At issue is data that TV executives say was expected to have industry backing in time for the upfront. Indeed, says one executive, many media agencies have already recalibrated their systems, anticipating that new Nielsen data would be ready to go with accreditation in 2023. These agencies, says the executive, are likely to make use of the data, even without the approval.
The bickering represents the latest arguments between media-measurement giant Nielsen and the TV networks that pay millions each year for the company to count its audiences for Madison Avenue.
The nation’s TV companies have for months worked to edge out Nielsen from the business of measuring TV audiences. They had good reason: Nielsen failed to count viewership properly during the coronavirus pandemic, leading to a lack of confidence in its abilities and a removal of its national accreditation by the Media Rating Council — an act tantamount to pulling off the Good Housekeeping Seal of Approval from a kitchen tool or appliance.

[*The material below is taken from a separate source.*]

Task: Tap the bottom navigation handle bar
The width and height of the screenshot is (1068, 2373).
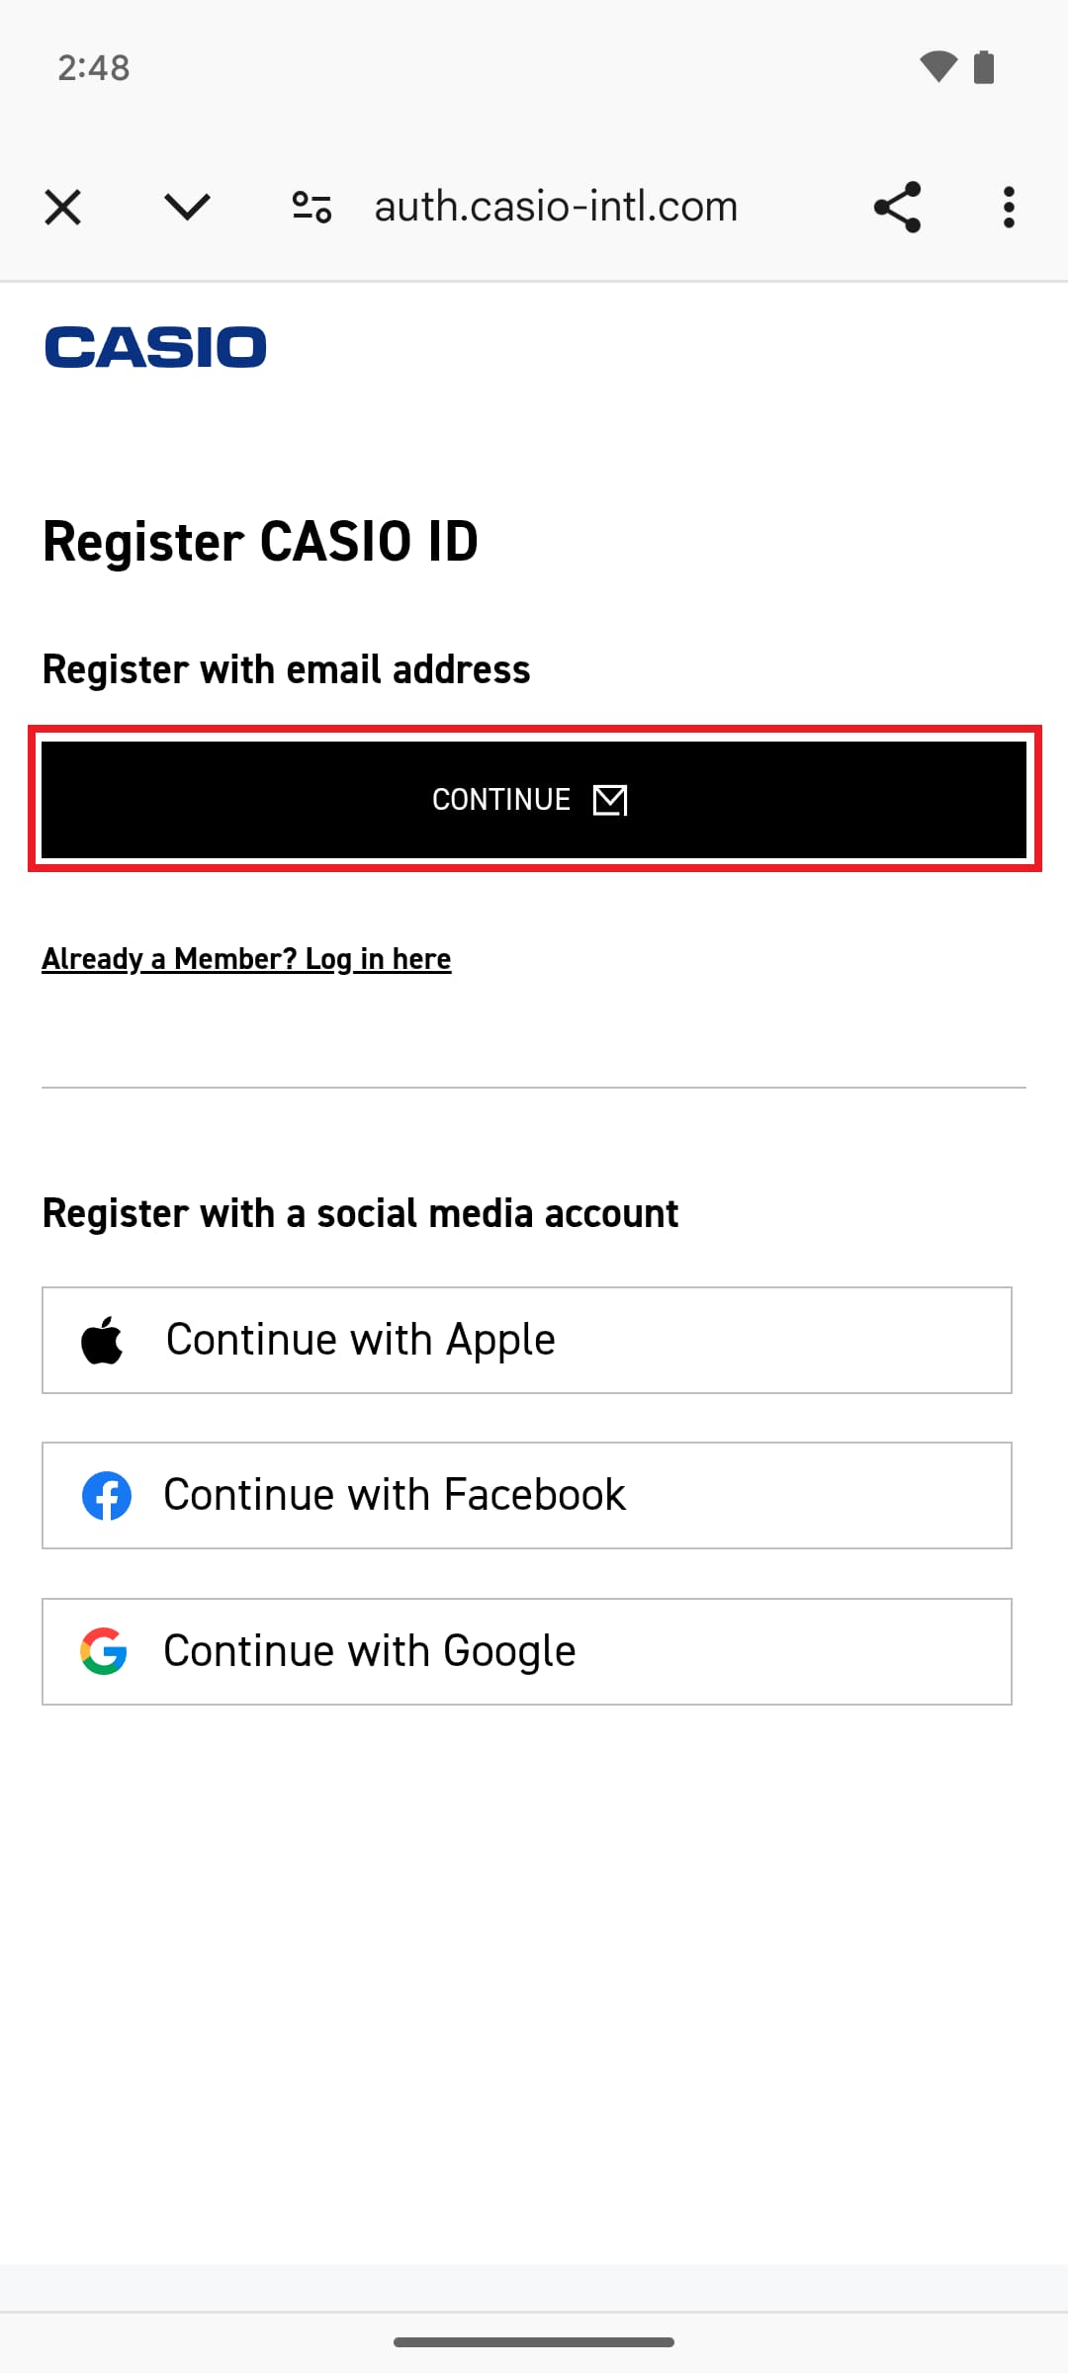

Since that decision in September of 2021, many big TV networks have struck partnerships with other measurement vendors, then worked to convince advertisers they should test new currencies for ad deals based on the new tabulations. NBCUniversal has an alliance with iSpotTV; Paramount Global has been working with VideoAmp, and Warner Bros. Discovery in March said it would work with Comscore and VideoAmp to develop a new system of exchange.
Last week, however, Nielsen’s national TV ratings regained their MRC backing, standing as the only measurement system in the industry to have that official nod. Heading into the industry’s annual “upfront” sales session, when TV networks try to sell the bulk of their advertising inventory in advance of their next programming cycle, Nielsen now has something that the networks’ many upstart partners do not — a key distinction when advertisers say they still want an independent, third-party vendor examining TV audiences, not the TV network that’s taking their money.